Consider your business needs, stakeholder feedback, and the answers to these key questions. Then choose a solution.
Next, you'll determine where to begin implementing and plan to ensure its success. After that, you can define milestones for your internal team and your solution provider to track progress.
Implement and Evaluate
Implement and Evaluate
Working with your IT department and key user groups, introduce the solution in phases. Choose a few groups for beta testing before rolling it out to the whole company. These beta users can tackle the initial challenges and set up processes. Then you can roll out to all users with standards and processes in place.
Typically, Human Resources (HR), Accounts Payable (AP), and Accounts Receivable (AR) have the most paper in their processes. Because of that, they could be the most motivated to get a solution up and running. Once your first user group is trained, they will need to translate their processes to work within the EDMS. This will include recreating forms, documents, and workflows. Allow a few months for this transition, remembering that starting small makes for a smoother process.
Ask yourself: How will you use this system today and in the future? Which users and groups need to be included, and what level of access will they need? What kind of documents will you be capturing?
Improve processes with future changes in mind. And as you make changes, start scanning documents to pave the way for paperless processes.
When Can I Start Shredding and Recycling?
In most cases documents can be shredded immediately after being scanned. You may have to keep some of the documents on hand for a few months before you can shred them, for regulatory compliance. But for the most part, as long as you can reproduce the document from your system, you don’t have to retain the paper.

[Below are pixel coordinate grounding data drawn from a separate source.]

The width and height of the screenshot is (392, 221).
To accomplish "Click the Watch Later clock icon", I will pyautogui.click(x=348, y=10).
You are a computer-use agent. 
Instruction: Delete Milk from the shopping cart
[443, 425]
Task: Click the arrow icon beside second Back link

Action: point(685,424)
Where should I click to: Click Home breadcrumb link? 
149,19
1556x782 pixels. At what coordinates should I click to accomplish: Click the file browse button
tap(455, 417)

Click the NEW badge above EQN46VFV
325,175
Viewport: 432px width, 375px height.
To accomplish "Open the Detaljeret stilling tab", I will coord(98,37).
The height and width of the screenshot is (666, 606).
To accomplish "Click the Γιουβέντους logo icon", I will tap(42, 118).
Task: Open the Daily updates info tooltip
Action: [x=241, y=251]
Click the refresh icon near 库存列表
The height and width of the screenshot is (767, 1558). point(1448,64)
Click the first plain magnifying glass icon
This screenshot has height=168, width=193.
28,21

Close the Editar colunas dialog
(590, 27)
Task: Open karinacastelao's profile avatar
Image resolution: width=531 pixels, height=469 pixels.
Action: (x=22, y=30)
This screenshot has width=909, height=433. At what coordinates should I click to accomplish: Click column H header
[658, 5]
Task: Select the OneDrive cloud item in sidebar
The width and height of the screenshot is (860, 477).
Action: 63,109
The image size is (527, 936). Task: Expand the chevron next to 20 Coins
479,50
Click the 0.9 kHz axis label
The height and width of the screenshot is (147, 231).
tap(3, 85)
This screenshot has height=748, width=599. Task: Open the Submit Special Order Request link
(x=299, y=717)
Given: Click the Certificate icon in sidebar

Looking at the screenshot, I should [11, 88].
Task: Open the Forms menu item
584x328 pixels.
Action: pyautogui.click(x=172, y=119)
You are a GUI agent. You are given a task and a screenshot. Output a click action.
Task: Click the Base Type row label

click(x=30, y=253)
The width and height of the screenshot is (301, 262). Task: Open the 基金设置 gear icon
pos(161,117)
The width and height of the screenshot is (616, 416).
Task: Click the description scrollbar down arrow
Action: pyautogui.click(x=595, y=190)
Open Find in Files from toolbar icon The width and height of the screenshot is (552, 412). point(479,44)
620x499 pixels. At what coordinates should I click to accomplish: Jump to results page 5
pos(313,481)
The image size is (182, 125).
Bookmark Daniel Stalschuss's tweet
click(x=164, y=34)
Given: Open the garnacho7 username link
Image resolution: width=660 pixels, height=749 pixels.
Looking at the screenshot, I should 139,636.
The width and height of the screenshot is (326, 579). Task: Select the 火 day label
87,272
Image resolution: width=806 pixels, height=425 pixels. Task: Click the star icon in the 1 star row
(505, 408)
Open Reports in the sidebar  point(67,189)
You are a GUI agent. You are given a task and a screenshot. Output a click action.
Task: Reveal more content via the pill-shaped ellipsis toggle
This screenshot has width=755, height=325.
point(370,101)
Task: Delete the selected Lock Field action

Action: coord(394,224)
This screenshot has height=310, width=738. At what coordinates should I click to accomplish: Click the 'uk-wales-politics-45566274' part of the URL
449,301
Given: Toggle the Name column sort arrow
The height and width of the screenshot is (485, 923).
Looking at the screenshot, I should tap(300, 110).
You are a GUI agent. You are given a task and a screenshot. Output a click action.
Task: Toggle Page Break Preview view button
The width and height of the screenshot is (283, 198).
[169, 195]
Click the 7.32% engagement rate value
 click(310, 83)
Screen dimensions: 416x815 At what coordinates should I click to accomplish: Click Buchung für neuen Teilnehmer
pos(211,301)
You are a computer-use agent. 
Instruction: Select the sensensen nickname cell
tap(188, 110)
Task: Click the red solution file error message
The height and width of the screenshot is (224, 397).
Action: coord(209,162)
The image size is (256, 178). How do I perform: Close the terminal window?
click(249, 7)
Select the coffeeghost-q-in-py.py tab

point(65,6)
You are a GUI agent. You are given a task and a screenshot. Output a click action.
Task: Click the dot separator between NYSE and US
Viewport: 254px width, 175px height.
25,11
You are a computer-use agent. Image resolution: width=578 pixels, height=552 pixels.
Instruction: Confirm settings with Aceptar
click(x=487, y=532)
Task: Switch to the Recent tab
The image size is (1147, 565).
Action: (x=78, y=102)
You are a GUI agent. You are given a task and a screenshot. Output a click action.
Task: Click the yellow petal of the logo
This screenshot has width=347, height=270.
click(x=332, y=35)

Your EDMS will most likely have an option to backup your data to its server. If you already have a daily backup strategy in place for your other server, this should be an easy addition to the process. Another option is to back files up to cloud storage, providing extra peace of mind in case of an on-premise server outage.
Communicate Changes to Your Customers and Vendors
As you figure out your new internal processes, determine how external processes will change. Take note of the benefits and process improvements and communicate these in detail to your customers and vendors. Also, describe how relationships will be different going forward. The external contacts you deal with on a regular basis will appreciate knowing you have a plan. And if the processes are smoother for them, you’ll have greater loyalty and satisfaction.
Watch Your Processes Get Smoother and Less Costly
You've done the work of understanding your situation. You chose the best solution for your organization. Following your phased implementation, sit back and enjoy the benefits! Keep tabs on your teams to make sure they're maximizing for a great ROI. Then watch the bills go down and productivity go up.